━━━ SELECTED TEXT
Firewalls are designed to prevent the anticompetitive harm of information exchange, but whether they work depends on whether the companies and their employees behave themselves – and if they do not, on whether antitrust enforcers can know it and prove it. Deputy assistant attorney general Barry Nigro at the Antitrust Division has questioned the effectiveness of firewalls as a remedy for deals where the relevant business units are operationally close. The same problem may arise outside the merger context.

For example, Amazon’s investment fund for products to complement its Alexa virtual assistant could be seen as having the kind of firewall that is undercut by the practicalities of how a business operates. CNBC reported in September 2017 that “Alexa Fund representatives called a handful of its portfolio companies to say a clear ‘firewall’ exists between the Alexa Fund and Amazon’s product development teams.” The chief executive from Nucleus, one of those portfolio companies, had complained that Amazon’s Echo Show was a copycat of Nucleus’s product. While Amazon claimed that the Alexa Fund has “measures” to ensure “appropriate treatment” of confidential information, the companies said the process of obtaining the fund’s investment required them to work closely with Amazon’s product teams.

CNBC contrasted with Intel Capital – a division of the technology company that manages venture capital and investment – where a former managing director said he and his colleagues “tried to be extra careful not to let trade secrets flow across the firewall into its parent company”.

Firewalls are commonplace to corporate lawyers, who instill temporary blocks to prevent transmission of information in a variety of situations, such as during due diligence on a deal. This experience may lead such attorneys to put more faith in firewalls than enforcement advocates do.
━━━━━━
**GIVEN EXERCISE**: Continue the passage on antitrust firewalls from its last sentence.
━━━ DATA LISTING
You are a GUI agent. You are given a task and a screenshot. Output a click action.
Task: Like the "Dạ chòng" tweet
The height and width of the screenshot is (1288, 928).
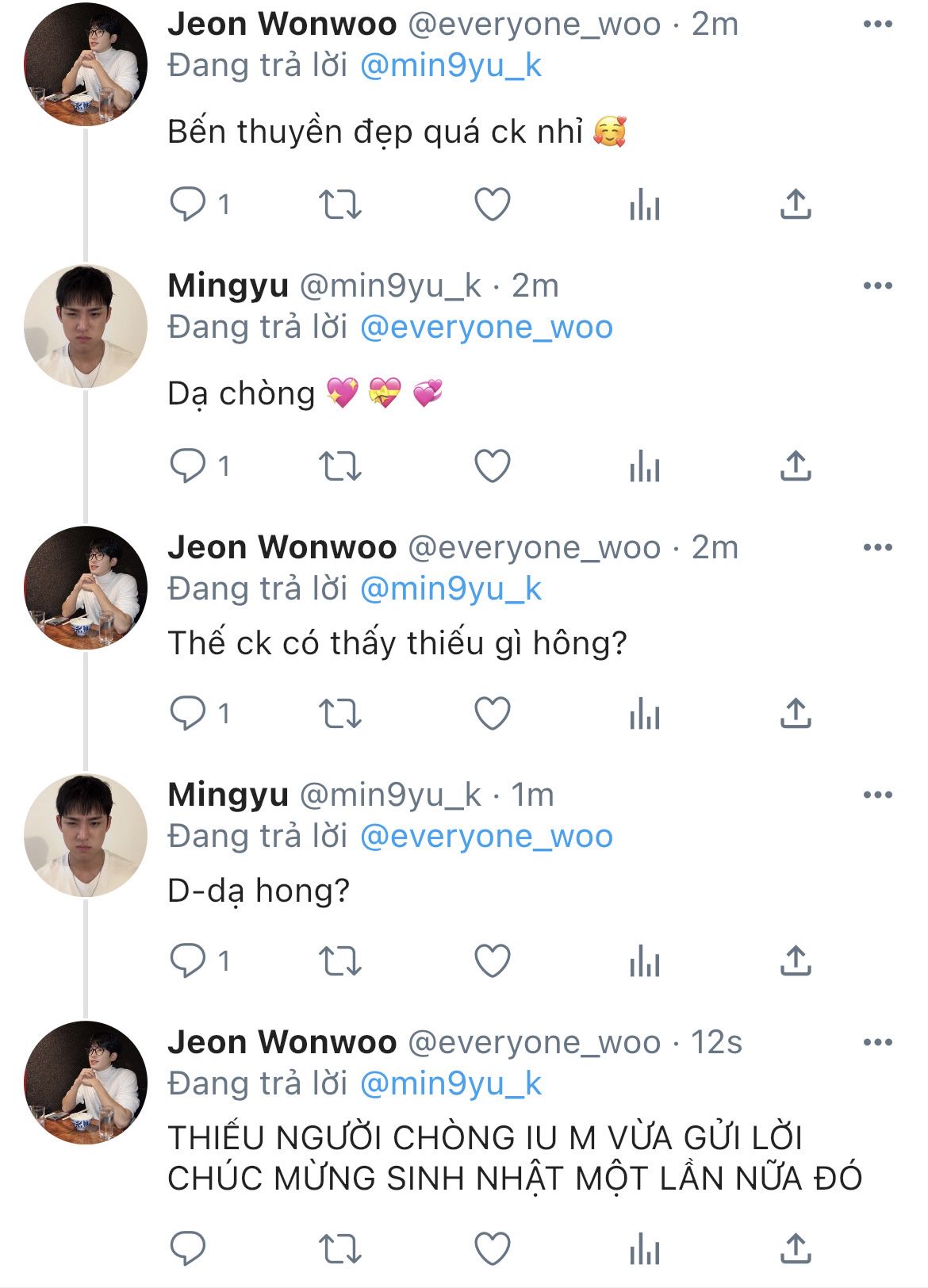(492, 466)
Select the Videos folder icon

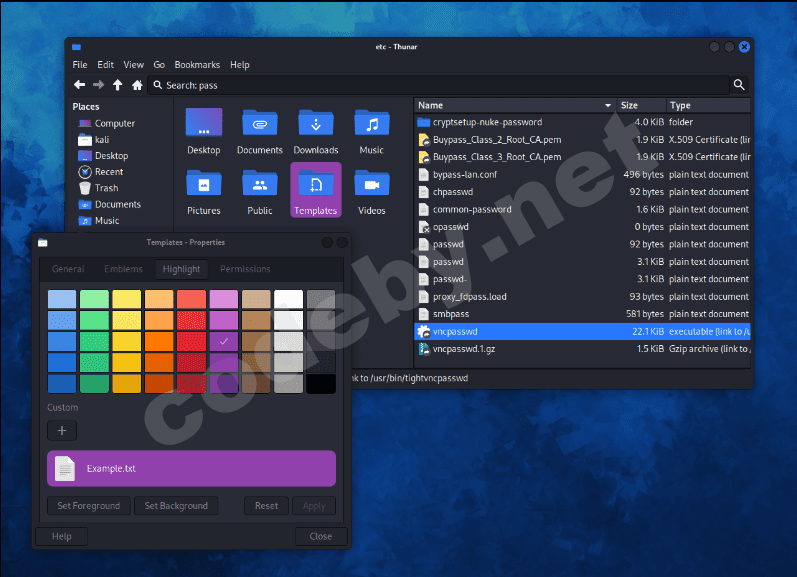point(372,185)
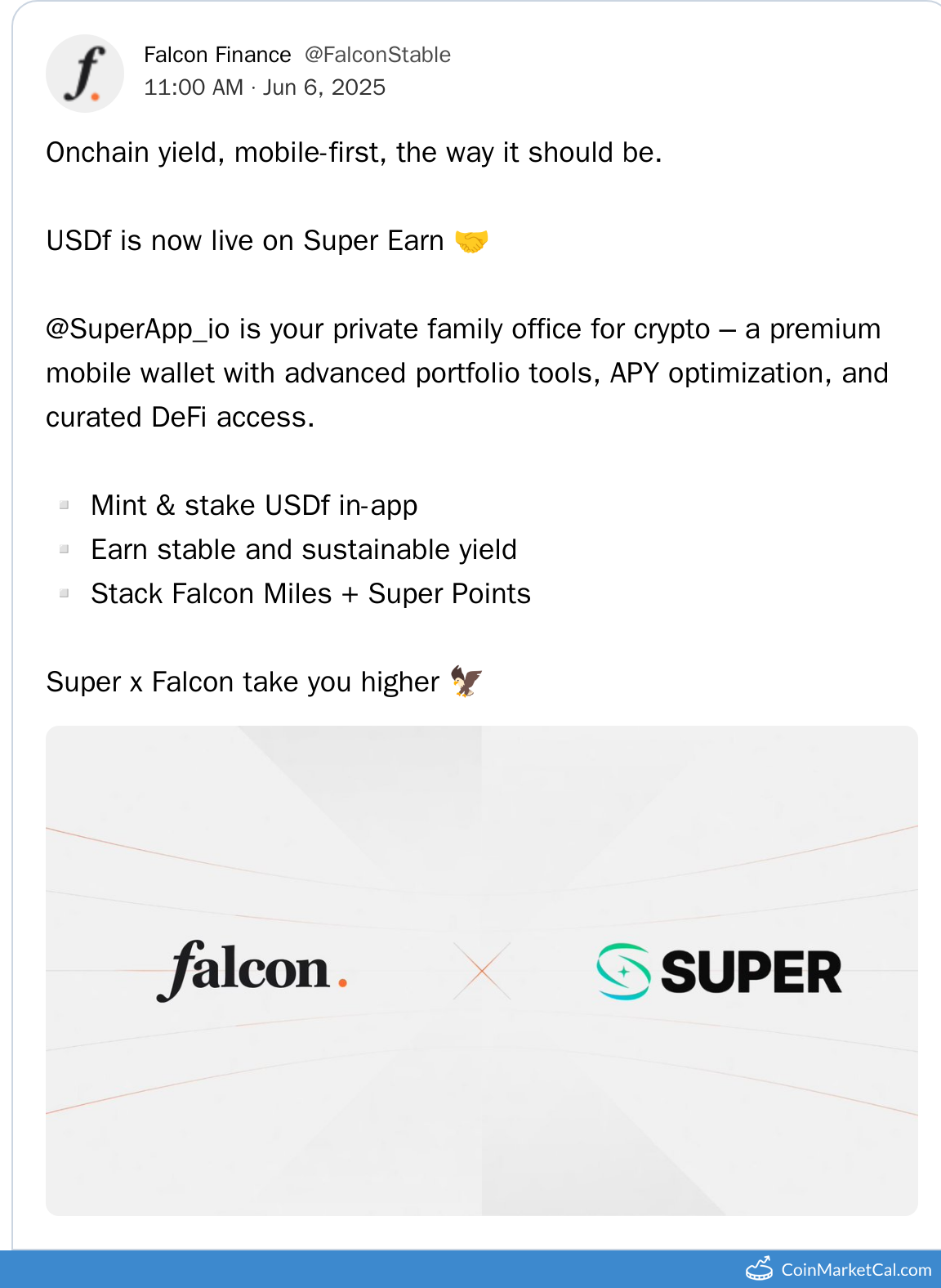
━━━━━━
**SOLVED PROBLEM**:
Diana Moss, the president of the American Antitrust Institute, says that like other behavioral remedies, firewalls “don’t change any incentive to exercise market power”. In contrast, structural remedies eliminate that incentive by removing the part of the business that would make the exercise of market power profitable.

No internal monitoring or compliance ensures the firewall is respected, Moss says, unless a government consent order installs a monitor in a company to make sure the business units aren’t sharing information. This would be unlikely to occur, she says.

Moss’s 2011 white paper on behavioural merger remedies, co-authored with John Kwoka, reviews how well such remedies have worked. It notes that “information firewalls in Google-ITA and Comcast-NBCU clearly impede the joint operation and coordination of business divisions that would otherwise naturally occur.” 

Lina Khan’s 2019 Columbia Law Review article, “The Separation of Platforms and Commerce,” repeatedly cites Moss and Kwoka in the course of arguing that non-separation solutions such as firewalls do not work.

Khan concedes that information firewalls “in theory could help prevent information appropriation by dominant integrated firms.” But regulating the dissemination of information is especially difficult “in multibillion dollar markets built around the intricate collection, combination, and sale of data”, as companies in those markets “will have an even greater incentive to combine different sets of information”.

Why firewalls might work, especially for big tech

Yet neither Khan nor Moss points to an example of a firewall that clearly did not work. Khan writes: “Whether the [Google-ITA] information firewall was successful in preventing Google from accessing rivals’ business information is not publicly known. A year after the remedy expired, Google shut down” the application programming interface, through which ITA had provided its customisable flight search engine.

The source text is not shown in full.